How many lines within the records include the word "Enable"? Only that number should be given.
━━━ MATERIAL FOR THIS TASK ━━━
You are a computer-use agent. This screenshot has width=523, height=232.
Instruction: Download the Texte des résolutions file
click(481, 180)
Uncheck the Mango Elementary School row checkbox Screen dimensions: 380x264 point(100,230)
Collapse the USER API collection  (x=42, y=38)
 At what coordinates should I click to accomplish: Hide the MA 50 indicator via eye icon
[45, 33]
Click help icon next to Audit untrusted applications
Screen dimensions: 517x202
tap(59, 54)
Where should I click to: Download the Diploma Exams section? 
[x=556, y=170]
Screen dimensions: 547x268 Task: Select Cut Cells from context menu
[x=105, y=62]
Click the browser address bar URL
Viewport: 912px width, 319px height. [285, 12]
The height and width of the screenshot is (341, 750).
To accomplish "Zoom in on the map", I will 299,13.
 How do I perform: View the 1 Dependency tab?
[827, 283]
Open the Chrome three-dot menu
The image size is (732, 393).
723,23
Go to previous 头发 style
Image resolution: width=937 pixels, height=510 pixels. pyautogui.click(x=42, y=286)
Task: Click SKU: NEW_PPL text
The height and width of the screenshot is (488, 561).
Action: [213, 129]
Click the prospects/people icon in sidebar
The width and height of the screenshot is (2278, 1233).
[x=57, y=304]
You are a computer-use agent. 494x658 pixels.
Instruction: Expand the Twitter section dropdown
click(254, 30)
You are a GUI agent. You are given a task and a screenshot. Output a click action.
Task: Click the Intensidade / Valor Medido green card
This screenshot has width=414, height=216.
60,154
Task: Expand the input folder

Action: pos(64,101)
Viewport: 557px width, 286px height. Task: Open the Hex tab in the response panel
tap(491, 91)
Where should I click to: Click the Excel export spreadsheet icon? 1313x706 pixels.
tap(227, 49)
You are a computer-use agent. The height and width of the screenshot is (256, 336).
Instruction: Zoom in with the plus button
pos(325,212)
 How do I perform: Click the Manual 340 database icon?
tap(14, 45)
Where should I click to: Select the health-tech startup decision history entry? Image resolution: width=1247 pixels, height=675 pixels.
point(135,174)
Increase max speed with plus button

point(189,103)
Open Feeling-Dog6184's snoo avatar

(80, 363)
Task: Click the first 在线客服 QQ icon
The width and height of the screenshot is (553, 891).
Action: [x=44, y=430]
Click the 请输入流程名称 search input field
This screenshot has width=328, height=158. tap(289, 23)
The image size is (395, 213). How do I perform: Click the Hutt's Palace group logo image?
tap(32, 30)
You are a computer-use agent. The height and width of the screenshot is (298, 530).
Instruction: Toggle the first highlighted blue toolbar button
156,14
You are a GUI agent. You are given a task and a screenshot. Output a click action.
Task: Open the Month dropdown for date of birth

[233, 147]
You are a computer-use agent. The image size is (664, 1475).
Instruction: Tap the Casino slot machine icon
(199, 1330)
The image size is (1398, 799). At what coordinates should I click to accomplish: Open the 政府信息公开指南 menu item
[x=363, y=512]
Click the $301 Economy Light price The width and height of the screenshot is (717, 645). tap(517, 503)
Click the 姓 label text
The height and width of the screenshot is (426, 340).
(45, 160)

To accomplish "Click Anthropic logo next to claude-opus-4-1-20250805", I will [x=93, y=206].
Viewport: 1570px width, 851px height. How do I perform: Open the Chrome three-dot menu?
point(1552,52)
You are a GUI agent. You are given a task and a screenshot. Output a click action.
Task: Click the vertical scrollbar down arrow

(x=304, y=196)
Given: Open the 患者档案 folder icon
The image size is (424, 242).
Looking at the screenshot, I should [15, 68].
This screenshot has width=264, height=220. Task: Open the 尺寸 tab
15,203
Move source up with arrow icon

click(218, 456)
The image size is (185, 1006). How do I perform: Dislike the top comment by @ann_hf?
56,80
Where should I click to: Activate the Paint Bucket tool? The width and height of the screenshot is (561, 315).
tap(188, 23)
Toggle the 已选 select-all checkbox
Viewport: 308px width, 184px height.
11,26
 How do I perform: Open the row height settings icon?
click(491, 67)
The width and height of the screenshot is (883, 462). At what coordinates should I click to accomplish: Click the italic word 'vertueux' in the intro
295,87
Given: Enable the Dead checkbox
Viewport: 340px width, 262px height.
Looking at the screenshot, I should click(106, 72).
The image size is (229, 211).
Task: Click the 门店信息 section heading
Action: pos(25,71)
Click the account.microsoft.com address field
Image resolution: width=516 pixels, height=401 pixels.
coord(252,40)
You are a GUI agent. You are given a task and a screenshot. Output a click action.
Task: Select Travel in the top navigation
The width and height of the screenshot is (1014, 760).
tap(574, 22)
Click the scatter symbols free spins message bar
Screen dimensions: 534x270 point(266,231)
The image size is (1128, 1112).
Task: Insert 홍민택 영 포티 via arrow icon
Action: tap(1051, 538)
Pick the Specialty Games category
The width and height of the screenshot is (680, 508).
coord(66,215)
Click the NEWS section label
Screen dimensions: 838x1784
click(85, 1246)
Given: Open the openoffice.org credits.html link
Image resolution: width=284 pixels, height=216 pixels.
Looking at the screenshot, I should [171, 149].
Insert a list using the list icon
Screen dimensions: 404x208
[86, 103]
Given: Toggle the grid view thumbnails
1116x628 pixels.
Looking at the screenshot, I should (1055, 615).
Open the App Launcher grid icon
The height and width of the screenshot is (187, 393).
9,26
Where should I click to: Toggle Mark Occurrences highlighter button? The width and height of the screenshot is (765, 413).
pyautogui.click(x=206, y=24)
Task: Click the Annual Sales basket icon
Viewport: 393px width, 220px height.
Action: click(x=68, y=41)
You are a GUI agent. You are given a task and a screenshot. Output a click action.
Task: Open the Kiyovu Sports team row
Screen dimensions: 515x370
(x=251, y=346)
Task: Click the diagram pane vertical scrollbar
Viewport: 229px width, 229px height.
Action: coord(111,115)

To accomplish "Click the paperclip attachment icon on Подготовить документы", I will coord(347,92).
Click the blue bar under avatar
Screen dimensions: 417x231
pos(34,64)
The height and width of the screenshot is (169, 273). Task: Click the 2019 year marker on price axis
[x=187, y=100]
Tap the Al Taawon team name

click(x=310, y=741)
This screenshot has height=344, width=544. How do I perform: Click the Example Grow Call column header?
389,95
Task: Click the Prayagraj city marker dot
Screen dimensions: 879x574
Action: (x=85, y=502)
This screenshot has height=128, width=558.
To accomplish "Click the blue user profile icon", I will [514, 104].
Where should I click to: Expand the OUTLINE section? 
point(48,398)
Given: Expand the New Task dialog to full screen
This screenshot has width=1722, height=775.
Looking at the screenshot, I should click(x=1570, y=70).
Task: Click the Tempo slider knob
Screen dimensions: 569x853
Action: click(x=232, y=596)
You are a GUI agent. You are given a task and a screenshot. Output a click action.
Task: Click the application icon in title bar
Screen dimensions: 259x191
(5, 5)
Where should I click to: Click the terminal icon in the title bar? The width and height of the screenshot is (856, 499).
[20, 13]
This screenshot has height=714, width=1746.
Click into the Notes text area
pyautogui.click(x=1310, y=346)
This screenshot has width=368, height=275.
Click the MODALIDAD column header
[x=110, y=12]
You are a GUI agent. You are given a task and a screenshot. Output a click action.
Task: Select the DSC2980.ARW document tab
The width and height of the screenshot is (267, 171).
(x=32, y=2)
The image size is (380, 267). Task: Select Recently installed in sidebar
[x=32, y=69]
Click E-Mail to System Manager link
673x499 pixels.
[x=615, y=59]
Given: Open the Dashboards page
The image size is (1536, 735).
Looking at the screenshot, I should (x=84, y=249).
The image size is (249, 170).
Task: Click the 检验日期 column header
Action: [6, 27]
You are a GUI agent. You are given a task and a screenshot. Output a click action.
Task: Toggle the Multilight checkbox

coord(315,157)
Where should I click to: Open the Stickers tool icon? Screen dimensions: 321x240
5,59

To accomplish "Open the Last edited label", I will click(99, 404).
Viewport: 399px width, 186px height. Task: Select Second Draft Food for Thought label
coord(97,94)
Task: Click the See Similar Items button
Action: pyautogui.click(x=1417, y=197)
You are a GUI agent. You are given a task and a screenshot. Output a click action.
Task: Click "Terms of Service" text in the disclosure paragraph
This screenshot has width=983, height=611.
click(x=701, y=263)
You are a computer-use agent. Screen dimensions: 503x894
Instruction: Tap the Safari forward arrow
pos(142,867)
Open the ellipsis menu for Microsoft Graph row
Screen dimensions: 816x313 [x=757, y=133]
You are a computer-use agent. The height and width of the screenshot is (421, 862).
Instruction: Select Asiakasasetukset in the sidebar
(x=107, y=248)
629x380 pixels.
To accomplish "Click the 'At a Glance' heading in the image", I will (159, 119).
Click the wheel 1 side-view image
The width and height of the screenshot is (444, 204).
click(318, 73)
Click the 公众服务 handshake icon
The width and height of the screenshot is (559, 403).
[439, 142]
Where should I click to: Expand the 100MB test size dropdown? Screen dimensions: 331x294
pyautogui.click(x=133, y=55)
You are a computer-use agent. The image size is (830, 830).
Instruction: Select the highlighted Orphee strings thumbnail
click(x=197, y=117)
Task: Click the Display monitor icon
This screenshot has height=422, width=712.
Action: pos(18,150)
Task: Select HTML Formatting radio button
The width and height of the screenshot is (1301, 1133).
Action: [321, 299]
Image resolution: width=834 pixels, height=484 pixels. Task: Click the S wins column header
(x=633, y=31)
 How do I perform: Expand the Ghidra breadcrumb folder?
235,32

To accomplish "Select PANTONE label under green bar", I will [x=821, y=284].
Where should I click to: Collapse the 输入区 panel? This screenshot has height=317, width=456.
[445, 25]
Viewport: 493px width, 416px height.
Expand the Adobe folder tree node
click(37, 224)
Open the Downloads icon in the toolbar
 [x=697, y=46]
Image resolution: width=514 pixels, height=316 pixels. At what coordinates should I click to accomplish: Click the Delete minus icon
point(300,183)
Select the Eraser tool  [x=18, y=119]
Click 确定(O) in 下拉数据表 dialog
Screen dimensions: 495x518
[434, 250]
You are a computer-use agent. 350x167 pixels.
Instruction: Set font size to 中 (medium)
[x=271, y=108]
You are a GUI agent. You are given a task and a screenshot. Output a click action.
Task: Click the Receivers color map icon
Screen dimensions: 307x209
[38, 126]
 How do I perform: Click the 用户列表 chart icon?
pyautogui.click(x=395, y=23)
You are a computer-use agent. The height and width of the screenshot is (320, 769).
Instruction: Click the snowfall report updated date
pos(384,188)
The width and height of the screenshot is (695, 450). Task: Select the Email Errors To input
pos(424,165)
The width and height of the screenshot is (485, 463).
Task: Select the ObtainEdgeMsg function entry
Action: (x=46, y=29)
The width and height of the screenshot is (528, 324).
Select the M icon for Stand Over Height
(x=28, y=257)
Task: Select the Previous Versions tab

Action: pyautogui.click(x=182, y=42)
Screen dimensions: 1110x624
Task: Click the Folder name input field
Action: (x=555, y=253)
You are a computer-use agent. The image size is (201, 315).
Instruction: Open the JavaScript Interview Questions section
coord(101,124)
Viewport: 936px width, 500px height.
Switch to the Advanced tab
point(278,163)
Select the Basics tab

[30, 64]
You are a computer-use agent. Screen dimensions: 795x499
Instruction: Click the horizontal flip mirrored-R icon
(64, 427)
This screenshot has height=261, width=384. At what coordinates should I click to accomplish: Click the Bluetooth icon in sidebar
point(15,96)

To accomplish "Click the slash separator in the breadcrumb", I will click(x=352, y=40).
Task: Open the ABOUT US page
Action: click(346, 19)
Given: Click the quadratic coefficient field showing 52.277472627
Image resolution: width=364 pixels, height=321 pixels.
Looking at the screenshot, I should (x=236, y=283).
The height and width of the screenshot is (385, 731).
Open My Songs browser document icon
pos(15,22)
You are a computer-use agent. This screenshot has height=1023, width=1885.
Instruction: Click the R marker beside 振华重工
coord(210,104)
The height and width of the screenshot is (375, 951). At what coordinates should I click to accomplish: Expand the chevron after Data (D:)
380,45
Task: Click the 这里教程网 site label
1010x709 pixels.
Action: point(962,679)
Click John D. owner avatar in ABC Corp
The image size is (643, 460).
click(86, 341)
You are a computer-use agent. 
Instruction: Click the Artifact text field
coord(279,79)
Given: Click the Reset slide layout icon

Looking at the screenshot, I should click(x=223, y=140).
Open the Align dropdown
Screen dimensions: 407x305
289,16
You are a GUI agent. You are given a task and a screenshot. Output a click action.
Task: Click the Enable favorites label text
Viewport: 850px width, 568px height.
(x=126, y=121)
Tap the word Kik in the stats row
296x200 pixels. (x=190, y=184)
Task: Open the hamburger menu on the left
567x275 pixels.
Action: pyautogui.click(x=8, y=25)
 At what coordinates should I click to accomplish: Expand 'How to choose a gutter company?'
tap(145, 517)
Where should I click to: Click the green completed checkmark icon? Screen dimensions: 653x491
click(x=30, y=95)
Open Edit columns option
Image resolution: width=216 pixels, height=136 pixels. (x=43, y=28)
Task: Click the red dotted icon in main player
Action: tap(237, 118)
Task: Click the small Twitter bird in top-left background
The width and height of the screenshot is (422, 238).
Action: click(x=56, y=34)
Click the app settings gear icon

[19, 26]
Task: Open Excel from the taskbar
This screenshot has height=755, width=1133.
━━━
* ANSWER TO THE EXERCISE: 2